Si ce qu’on dit d’Esope est vrai,
C’était l’oracle de la Grèce :
Lui seul avait plus de sagesse
Que tout l’Aréopage.
Jean de La Fontaine

Maître Renard aurait-il encore des enseignements à transmettre aux animaux de la montagne : « Apprenez, Monsieur du Corbeau, que tout flatteur vit au dépend de celui qui l’écoute! »

Rappelez-vous l’avertissement lancé par l’Oiseau de Jupiter, roi des oiseaux et consacré, à Jupiter, roi des dieux :
Quand l’aigle sut l’inadvertance,
Elle menaça Jupiter
D’abandonner sa cour, d’aller vivre au désert,
De quitter toute dépendance,
Avec mainte autre extravagance.

Et devant le grand prédateur, il y eut ce corbeau téméraire :
L’Oiseau de Jupiter enlevant un Mouton,
Un Corbeau, témoin de l’affaire,
Et plus faible de reins, mais non pas moins glouton,
En voulut sur l’heure autant faire.

Et dans le cours de ces fables des montagnes pourrait surgir un joli petit oiseau nommé cassenoix moucheté
Manège Hivernal
Après une bataille de boules de neige des plus endiablées, l’hiver crie victoire ! Il a plié, tordu, soumis à sa puissance les épicéas aux branches enguirlandées de blancheur. Un bruit sourd ! Une avalanche de paillettes agglomérées glisse du tronc où elles restaient en équilibre. Posté entre poudreuse et verdure, un casse-noix moucheté observe un écureuil qui n’a même pas remarqué son chouette bonnet brun si bien adapté à la saison. Emmitouflé dans son épaisse fourrure, le rongeur décortique une noisette, nullement gêné par ses gants bien chauds. Des cris rauques, discordants, de brefs croassements…. Le Nucifraga caryocatactes part à la recherche de nourriture. Il plonge vers une piste d’atterrissage toute enneigée Qu’à cela ne tienne ! Cet expert a repéré des graines de conifères. Son bec robuste les extrait rapidement, l’une après l’autre, secouant un nuage blanc. Gloups ! Avalées ! Quel régal ! Il en déloge de nouvelles. Il cherche, creuse, fouine, explore. De la neige s’accroche à son bec, barbouille sa figure !
Il se croyait seul maître à bord. Pas de chance ! Des congénères viennent de localiser son resto. Dissimulé dans un igloo improvisé, il surveille les goinfres qui se livrent à un festin. L’heure est aux réjouissances : piqués au sol, entrechats, menuets, envols alourdis par les friandises emportées… C’est à celui qui s’empiffrera le plus, au point que certains éprouvent quelque souci pour s’envoler à cause d’un jabot trop lourd. Ils sont rassasiés ! La forêt retrouve enfin son calme. Les cris ont cessé. Le silence règne. Pas pour longtemps. Les casse-noix ne tarderont pas à lancer de nouveaux assauts bruyants.
Daisy Demoor
Le saviez-vous ?
D’un naturel timide, le casse-noix moucheté ne se montre que lorsqu’il est poussé par la faim. Il est capable de retrouver, sous un mètre de neige, son garde-manger constitué durant l’été. Pour extraire l’amande d’une noisette, il la frappe contre un rocher ou une branche, parfois si fort qu’on peut l’entendre à plus de 50 mètres.
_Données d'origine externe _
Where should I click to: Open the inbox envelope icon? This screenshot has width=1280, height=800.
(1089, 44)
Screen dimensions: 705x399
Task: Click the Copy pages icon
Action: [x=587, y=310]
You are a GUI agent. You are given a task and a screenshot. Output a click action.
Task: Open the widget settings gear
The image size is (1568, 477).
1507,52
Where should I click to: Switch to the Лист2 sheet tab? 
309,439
Comme le montre Daisy dans son beau texte, ce petit oiseau pourrait être un personnage des fables de Maître Roland. On le dit « très opportuniste durant les invasions périodiques. Il peut prendre toutes sortes de nourriture y compris les restes jetés par les humains. Il cherche dans la végétation, dans le feuillage des conifères et sur le sol à la base des arbres. Au sol, il sautille, marche et fait des bonds parfois. ».
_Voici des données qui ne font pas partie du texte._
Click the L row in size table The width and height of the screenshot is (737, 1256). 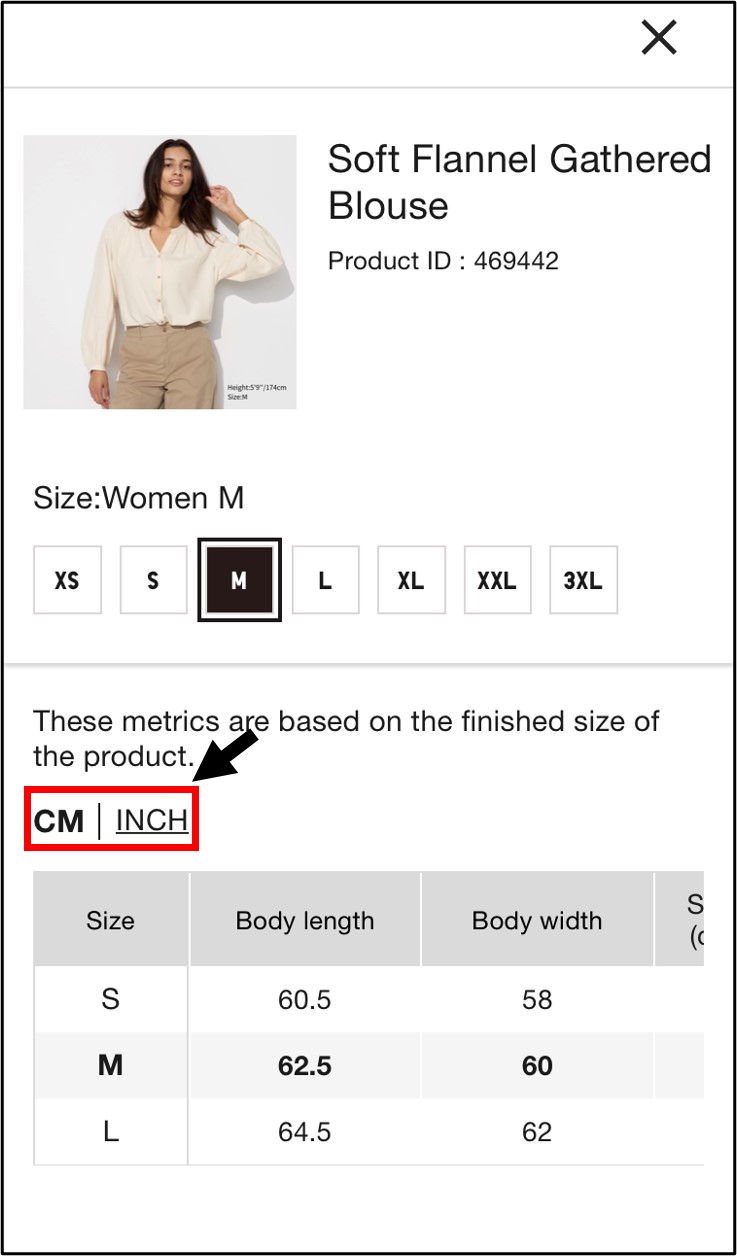110,1132
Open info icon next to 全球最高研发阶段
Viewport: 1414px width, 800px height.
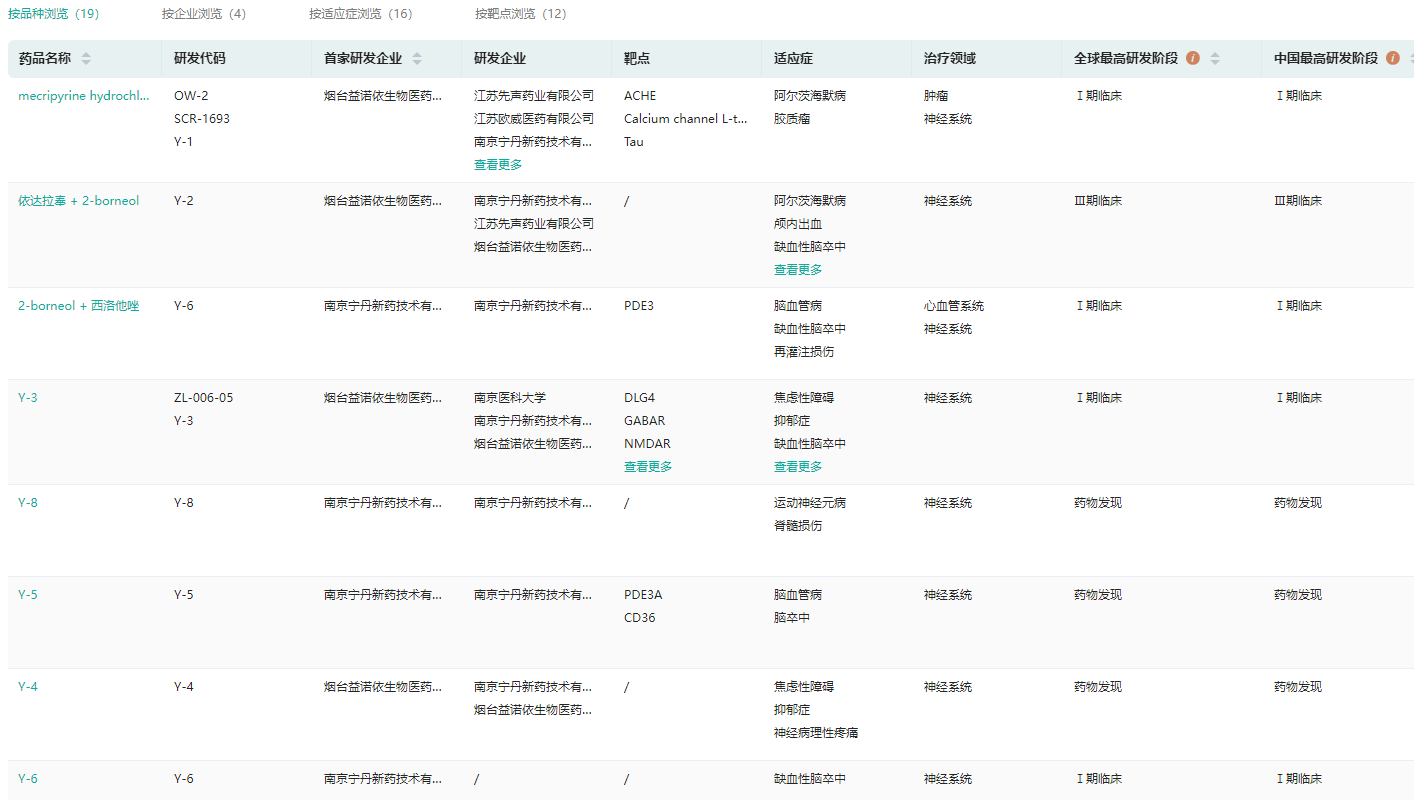click(x=1193, y=58)
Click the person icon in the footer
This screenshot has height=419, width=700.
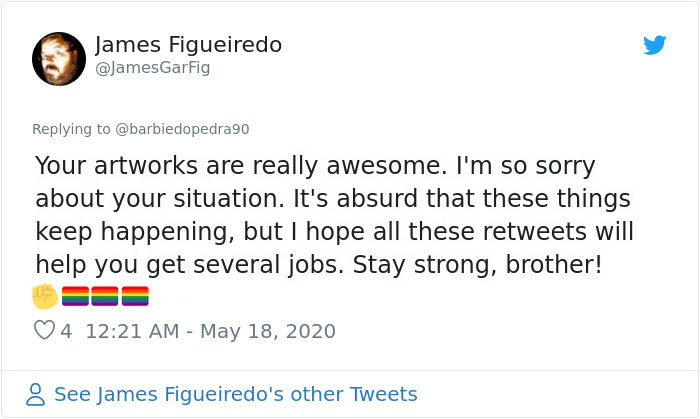[36, 394]
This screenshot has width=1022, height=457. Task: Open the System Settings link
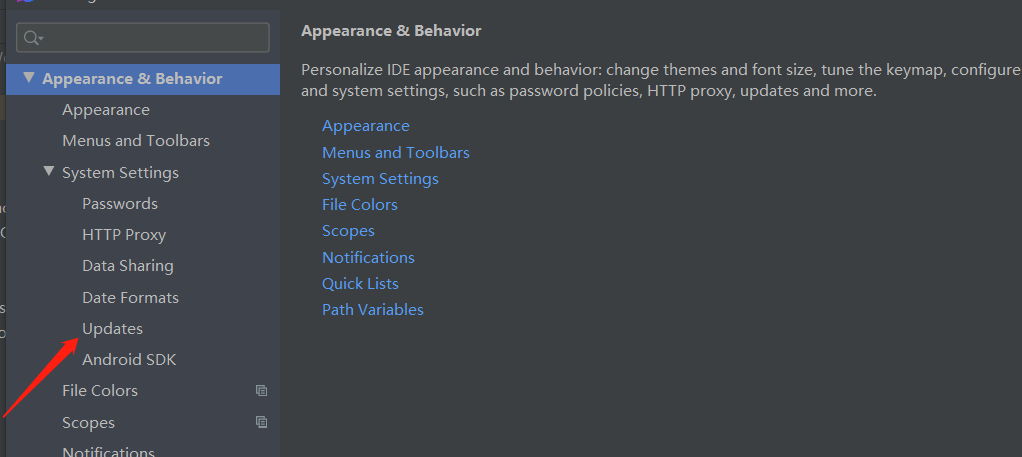tap(380, 179)
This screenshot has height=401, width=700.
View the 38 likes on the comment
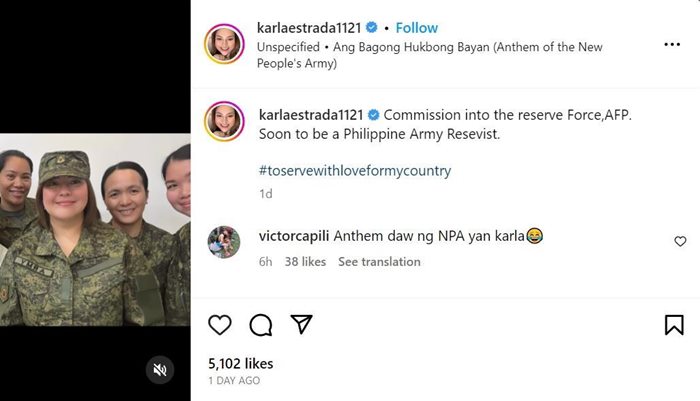pyautogui.click(x=305, y=261)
Si le cassenoix devait entretenir des conversations avec les autres animaux de la fable, son cri, le plus commun, un « krraaaaak » sec et dur, porterait très loin. Il est lancé depuis la cime d’un conifère. Ce cri est parfois répété rapidement comme un cliquetis discordant. L’oiseau émet aussi un « zhreee » court.

Il faudra également se féliciter que dans cette nouvelle fable de Maître Roland, « les populations de la plus grande parties des pays européens semblent en augmentation, surtout à cause de la plantation de conifères au cours des dernières décades. L’espèce n’est pas menacée actuellement ».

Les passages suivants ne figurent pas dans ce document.